Our vision and mission is to provide our clients with personalized service to fit their personal needs. Immigrants are vulnerable because they don’t always understand the system of law in this foreign nation and we are here to help them in their journey to obtain legal status, to change status, to obtain naturalization or citizenship and to help them keep their legal status when they are in jeopardy of losing it or obtaining release from ICE custody when detained. We understand the difficulties of dealing with the many government agencies that service immigrants while applying for an immigration benefit for themselves or their relatives; therefore, we can provide the peace of mind that our clients need during the process.
The contributions of immigrants to the US labor force and economy have been well-documented. There is a comprehensive estimates on immigrant (foreign-born) workers in the United States, employed in “essential critical infrastructure” categories, as defined by the US Department of Homeland Security (DHS) (DHS 2020). It finds that immigrants in the labor force and age 16 and over, work at disproportionate rates in “essential critical infrastructure” jobs. In particular, 69 percent of all immigrants in the labor force and 74 percent of undocumented workers are essential infrastructure workers, compared to 65 percent of the native-born labor force.

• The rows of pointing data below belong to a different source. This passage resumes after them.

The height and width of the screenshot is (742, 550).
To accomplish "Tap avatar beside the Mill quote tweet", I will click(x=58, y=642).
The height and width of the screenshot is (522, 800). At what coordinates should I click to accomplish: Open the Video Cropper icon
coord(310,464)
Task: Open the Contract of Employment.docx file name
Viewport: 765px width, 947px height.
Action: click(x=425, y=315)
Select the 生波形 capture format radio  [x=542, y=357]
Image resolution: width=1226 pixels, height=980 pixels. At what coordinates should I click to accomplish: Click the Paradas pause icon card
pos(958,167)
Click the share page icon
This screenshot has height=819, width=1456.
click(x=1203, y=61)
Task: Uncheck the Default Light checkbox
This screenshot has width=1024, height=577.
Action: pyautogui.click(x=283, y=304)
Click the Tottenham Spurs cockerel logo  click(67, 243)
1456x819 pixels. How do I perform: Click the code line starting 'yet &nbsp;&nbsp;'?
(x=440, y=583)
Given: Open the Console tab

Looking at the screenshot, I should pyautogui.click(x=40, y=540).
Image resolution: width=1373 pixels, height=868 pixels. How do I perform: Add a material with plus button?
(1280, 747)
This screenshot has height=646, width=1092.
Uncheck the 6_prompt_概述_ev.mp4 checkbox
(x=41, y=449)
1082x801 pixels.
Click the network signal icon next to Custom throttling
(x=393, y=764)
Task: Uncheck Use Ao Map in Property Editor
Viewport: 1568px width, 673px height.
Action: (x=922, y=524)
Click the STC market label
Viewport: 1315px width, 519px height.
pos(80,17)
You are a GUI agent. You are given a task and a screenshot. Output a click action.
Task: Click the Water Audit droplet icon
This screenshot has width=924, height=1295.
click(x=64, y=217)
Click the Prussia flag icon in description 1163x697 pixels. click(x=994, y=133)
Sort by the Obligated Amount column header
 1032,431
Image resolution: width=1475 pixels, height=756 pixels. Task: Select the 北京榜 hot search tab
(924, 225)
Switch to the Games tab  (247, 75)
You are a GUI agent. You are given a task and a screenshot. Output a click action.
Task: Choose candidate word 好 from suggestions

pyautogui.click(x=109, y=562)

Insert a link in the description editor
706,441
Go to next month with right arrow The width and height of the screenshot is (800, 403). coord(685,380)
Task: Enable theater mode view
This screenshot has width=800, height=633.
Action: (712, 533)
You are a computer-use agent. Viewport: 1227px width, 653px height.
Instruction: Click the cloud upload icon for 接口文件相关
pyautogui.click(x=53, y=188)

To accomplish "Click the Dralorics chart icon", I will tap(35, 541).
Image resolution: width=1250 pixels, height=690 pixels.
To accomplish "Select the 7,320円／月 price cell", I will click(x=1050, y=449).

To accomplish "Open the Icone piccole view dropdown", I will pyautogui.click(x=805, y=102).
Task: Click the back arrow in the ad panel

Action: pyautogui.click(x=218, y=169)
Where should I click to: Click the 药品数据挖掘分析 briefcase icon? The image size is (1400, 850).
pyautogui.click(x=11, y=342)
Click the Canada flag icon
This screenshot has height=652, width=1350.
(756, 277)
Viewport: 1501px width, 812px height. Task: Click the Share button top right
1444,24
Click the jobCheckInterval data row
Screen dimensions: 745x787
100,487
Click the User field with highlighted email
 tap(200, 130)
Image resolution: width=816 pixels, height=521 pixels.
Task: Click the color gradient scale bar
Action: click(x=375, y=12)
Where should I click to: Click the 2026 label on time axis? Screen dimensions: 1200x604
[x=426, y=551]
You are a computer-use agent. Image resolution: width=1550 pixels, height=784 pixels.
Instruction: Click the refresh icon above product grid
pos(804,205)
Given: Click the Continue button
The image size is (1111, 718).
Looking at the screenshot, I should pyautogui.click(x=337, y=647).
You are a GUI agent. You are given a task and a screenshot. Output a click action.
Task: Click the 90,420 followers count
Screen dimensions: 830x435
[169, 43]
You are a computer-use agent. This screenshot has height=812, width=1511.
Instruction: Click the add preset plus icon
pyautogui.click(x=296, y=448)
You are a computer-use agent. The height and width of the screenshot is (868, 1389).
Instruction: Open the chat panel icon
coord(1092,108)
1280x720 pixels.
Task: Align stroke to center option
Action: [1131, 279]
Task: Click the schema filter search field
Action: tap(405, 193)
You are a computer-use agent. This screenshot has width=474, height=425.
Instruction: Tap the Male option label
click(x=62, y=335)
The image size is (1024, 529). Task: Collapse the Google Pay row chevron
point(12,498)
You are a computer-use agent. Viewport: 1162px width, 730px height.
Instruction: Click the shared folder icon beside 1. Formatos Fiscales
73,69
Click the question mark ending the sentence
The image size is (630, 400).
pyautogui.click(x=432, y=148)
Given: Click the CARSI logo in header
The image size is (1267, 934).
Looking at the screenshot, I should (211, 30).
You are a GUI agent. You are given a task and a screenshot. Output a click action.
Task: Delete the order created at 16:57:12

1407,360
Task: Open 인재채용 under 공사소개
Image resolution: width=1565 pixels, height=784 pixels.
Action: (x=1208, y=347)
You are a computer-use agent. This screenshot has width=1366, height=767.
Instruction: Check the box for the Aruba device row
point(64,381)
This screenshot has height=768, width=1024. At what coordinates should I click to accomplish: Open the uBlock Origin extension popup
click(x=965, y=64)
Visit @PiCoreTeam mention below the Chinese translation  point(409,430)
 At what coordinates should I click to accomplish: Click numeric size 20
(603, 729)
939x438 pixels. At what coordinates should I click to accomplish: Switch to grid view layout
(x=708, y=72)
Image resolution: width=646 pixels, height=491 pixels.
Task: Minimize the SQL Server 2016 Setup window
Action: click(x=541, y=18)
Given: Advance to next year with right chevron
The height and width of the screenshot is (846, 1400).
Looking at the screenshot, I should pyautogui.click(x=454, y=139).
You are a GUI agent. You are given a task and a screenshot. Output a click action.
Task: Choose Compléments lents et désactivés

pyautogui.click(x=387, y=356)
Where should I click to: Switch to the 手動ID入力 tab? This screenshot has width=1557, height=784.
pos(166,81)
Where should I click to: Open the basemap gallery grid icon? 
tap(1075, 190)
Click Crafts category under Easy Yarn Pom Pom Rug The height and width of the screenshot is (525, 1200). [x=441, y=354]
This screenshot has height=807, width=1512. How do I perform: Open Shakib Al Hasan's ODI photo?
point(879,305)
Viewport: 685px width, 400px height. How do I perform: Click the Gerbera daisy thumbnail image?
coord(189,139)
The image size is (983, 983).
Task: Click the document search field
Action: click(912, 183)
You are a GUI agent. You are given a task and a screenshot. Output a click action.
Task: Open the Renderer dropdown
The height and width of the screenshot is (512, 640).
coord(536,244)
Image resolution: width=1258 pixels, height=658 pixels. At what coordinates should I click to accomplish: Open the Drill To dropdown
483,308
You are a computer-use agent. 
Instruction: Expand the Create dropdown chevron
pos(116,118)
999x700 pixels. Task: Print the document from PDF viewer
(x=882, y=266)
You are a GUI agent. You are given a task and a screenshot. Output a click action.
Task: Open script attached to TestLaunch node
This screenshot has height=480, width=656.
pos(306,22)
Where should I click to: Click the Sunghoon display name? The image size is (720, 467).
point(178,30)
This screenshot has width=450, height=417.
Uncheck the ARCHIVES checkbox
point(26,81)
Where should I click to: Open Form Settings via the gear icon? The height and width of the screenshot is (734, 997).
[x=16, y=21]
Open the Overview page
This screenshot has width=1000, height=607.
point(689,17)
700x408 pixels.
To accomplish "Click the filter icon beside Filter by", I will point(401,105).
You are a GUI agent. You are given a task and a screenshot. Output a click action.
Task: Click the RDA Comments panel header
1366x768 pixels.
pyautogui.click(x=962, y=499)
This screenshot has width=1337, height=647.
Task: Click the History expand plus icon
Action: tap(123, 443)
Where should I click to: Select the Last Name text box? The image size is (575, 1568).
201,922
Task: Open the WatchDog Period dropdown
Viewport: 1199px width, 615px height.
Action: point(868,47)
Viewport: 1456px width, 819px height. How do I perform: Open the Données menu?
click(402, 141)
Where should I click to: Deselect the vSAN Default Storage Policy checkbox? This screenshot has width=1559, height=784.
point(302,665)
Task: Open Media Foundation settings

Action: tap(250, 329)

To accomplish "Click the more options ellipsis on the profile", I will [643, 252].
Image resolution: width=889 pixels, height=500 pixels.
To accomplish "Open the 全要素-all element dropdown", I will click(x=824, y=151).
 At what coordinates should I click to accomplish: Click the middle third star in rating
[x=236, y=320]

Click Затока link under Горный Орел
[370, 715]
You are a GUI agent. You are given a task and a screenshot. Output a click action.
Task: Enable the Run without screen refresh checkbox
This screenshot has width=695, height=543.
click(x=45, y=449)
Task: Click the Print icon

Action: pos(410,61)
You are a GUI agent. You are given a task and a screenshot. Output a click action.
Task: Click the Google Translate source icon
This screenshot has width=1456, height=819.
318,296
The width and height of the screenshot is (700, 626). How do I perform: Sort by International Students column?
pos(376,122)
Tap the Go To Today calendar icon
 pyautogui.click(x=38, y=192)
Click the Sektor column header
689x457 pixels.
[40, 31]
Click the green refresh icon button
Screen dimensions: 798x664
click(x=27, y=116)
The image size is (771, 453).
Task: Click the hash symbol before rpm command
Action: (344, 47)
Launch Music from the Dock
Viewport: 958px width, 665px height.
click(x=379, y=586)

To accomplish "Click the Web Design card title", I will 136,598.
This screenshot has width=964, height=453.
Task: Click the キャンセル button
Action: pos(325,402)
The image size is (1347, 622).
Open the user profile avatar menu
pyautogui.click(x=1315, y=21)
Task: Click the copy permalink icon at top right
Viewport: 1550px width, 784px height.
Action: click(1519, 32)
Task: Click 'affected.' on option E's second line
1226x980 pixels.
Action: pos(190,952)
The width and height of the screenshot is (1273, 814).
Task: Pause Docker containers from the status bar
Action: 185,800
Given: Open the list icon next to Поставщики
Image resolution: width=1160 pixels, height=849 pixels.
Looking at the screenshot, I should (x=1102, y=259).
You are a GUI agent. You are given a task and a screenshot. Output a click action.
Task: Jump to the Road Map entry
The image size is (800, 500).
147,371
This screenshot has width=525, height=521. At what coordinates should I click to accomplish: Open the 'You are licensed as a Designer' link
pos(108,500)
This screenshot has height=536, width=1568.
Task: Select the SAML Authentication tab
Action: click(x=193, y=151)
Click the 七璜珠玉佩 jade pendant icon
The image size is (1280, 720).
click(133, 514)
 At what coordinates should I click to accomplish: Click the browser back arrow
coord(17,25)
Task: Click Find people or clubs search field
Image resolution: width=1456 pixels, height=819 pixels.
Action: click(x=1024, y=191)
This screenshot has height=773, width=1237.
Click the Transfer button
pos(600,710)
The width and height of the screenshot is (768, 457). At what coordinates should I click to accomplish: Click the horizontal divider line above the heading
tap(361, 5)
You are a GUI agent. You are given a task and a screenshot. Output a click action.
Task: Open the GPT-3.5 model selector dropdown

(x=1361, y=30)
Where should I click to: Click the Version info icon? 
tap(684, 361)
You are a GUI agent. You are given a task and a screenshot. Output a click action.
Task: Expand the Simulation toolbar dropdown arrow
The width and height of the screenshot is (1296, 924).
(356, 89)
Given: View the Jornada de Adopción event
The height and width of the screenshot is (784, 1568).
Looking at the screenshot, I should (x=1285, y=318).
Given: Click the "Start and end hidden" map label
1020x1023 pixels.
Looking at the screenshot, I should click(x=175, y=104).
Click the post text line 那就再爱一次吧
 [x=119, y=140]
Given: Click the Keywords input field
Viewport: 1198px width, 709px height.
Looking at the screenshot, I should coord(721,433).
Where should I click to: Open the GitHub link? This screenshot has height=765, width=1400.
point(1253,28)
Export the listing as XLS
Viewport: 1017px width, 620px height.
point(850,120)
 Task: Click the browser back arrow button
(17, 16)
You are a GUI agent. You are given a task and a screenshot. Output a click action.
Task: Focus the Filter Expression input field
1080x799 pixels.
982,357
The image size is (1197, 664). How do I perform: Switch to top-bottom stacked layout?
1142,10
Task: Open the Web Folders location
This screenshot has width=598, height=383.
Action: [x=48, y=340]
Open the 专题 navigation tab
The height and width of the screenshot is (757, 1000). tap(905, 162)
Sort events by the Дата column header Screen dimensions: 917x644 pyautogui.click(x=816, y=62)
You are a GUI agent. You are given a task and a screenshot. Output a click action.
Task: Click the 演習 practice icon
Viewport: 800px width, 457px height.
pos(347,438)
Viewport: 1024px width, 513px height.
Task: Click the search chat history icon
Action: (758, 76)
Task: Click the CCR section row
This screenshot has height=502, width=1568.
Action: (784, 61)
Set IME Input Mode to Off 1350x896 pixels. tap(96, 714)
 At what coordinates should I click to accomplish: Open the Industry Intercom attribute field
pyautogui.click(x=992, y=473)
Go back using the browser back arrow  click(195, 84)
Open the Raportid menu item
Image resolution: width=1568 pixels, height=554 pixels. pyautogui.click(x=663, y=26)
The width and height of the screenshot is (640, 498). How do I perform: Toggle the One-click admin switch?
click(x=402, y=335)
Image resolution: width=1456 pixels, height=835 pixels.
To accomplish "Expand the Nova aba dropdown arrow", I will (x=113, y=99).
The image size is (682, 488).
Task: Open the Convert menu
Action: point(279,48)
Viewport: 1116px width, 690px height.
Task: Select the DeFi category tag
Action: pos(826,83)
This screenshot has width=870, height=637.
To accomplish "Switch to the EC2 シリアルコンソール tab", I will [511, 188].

If one thing is clear in immigration law is this; an immigrant in detention by ICE needs competent representation from an immigration lawyer that specializes in removal defense. The system of laws in the United States allows immigrant or people in general to represent themselves. However, representing yourself is the same as committing suicide. The system is hard to navigate even for experienced lawyers and the immigration courts nor DHS makes it easy for people who chose to represent themselves to do so competently. The time to fight for your case is while you or your family member is here in the US, even if that means being detained for a little longer. If you chose to give up and leave the country with an order of removal or voluntary departure, it will be much more difficult to ever enter legally. Know this important fact: there are cases not worth fighting for because it is a waste of money for you or your family. This is the reason why it is so important to obtain honest legal advice from a reputable lawyer or firm.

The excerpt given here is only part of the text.